Recently I almost finished a small Angular project that used a PHP backend to fetch data from an API. Everything went fine until the last feature to implement: adding social share buttons. As you may already know, Facebook scrapes the page's url and reads the title, description, image url, etc. from Open Graph meta tags in the source code. However, if you don't use Angular Universal that requires a node.js server, the page will always be the default "index.html" file, having the hard-coded page title and other meta tags. Using Angular's built-in Title or Meta services won't make a difference, they are updating the DOM only via JavaScript, so viewing the page source will show the unchanged data. The same holds true for the page title and description meta tags as well.
Precaution
Note that this workaround doesn't substitute Angular Universal but only sets Open Graph meta (and optionally other elements in the HTML head) for social share widgets (Facebook, Twitter, etc), so they can read these meta contents properly.
Getting PHP into the game
To make these meta tags' content dynamic I needed to have an "index.php" instead "index.html". This way I could add a PHP snippet to output these tags. Since on the local node server there's no PHP, I kept the original "index.html" and created a duplicate and renamed to "index.php". Then I told Angular to use this file in "angular.json":
"configurations": {
"production": {
"fileReplacements": [
{
"replace": "src/environments/environment.ts",
"with": "src/environments/environment.prod.ts"
}
],
"index": "src/index.php",
The last line in the above snippet tells Angular to put "index.php" to the dist folder when doing a production build instead of the default "index.html". When spinning "ng serve" it will still use "index.html".
The tricky part was to find a way to determine the Open Graph data. To do this I generated a "meta.json" file every time the main API json was invoked, to be processed with PHP. You may find a better way, for me it was acceptable because the data was small and it was not a heavy traffic site. Even so, I added a 5 minute cache to prevent server overload, just in case.

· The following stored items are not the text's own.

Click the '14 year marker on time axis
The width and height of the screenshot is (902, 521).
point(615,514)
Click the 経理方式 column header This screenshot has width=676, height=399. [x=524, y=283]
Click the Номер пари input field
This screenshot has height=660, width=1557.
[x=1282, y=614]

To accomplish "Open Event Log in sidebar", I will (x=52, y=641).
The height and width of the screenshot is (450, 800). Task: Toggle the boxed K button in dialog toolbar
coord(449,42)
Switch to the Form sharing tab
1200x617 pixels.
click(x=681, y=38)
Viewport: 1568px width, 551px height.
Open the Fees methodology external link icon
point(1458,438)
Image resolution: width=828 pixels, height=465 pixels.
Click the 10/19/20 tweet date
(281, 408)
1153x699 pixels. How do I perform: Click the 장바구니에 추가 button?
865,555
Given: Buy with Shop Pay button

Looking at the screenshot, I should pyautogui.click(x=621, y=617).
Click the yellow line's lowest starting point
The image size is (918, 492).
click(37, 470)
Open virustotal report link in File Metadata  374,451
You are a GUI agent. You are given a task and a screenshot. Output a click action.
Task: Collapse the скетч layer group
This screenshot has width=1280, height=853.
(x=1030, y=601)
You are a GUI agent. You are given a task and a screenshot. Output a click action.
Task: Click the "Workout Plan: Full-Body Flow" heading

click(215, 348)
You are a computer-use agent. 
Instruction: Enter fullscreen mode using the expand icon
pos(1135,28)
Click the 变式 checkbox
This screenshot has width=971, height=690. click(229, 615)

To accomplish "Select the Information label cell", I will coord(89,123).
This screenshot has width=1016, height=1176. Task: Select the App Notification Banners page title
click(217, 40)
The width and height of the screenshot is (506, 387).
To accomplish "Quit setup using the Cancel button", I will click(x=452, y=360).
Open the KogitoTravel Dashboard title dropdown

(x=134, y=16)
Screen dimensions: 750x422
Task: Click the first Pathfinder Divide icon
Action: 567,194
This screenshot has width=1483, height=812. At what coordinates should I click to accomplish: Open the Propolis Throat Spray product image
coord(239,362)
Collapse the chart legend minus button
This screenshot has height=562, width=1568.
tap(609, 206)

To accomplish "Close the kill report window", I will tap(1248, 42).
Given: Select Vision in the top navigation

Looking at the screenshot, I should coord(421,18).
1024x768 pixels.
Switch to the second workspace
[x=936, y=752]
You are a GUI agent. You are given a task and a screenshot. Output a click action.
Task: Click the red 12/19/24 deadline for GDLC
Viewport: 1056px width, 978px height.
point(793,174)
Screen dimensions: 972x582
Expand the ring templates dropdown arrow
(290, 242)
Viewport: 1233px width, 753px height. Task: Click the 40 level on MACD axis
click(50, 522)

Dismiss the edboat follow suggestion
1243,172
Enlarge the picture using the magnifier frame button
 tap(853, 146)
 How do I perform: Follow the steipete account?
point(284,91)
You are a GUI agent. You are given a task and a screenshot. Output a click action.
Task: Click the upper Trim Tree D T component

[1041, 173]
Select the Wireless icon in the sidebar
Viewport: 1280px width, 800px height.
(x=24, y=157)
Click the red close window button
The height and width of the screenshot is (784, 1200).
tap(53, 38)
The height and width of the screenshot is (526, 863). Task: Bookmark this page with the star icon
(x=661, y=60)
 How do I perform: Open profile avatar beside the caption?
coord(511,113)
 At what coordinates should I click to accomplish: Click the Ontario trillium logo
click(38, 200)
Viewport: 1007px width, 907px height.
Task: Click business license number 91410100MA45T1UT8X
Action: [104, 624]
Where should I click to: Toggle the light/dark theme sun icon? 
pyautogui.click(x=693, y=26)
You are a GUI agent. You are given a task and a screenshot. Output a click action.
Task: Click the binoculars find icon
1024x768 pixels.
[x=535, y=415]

In the new PHP file I parsed this "meta.json" (logic is excluded):
<head>
<base href="/">
<meta charset="utf-8">
<?php
$metadata = @file_get_contents(__DIR__ . '/meta.json');
if ($metadata) {
// code that outputs title and Open Graph meta tags
} else {
// output default title and Open Graph meta tags as fallback
}
?>
<meta name="viewport" content="width=device-width, initial-scale=1">
<link rel="icon" type="image/x-icon" href="favicon.ico">
</head>
Issues
The above stuff worked beautifully, the only catch is that you still needed to set the page title with Angular because it's visible for the users. In my case the data came from the same source so there was no difference between frontend/backend. I also purposedly did the main API and meta JSONs generation at the same time, to avoid any difference. This way if the data on the backend changes, both JSON files will be updated at the same time.
You also should remember to keep the static parts of the two index files in sync.
Conclusion
This is a relatively easy and simple fix for this problem, provided if you somehow can retrieve page metadata info from the backend. A more comprehensive solution can be found here that involves serving different content for crawlers. For this particular project that would have been an overkill, that's why I looked for a simpler one.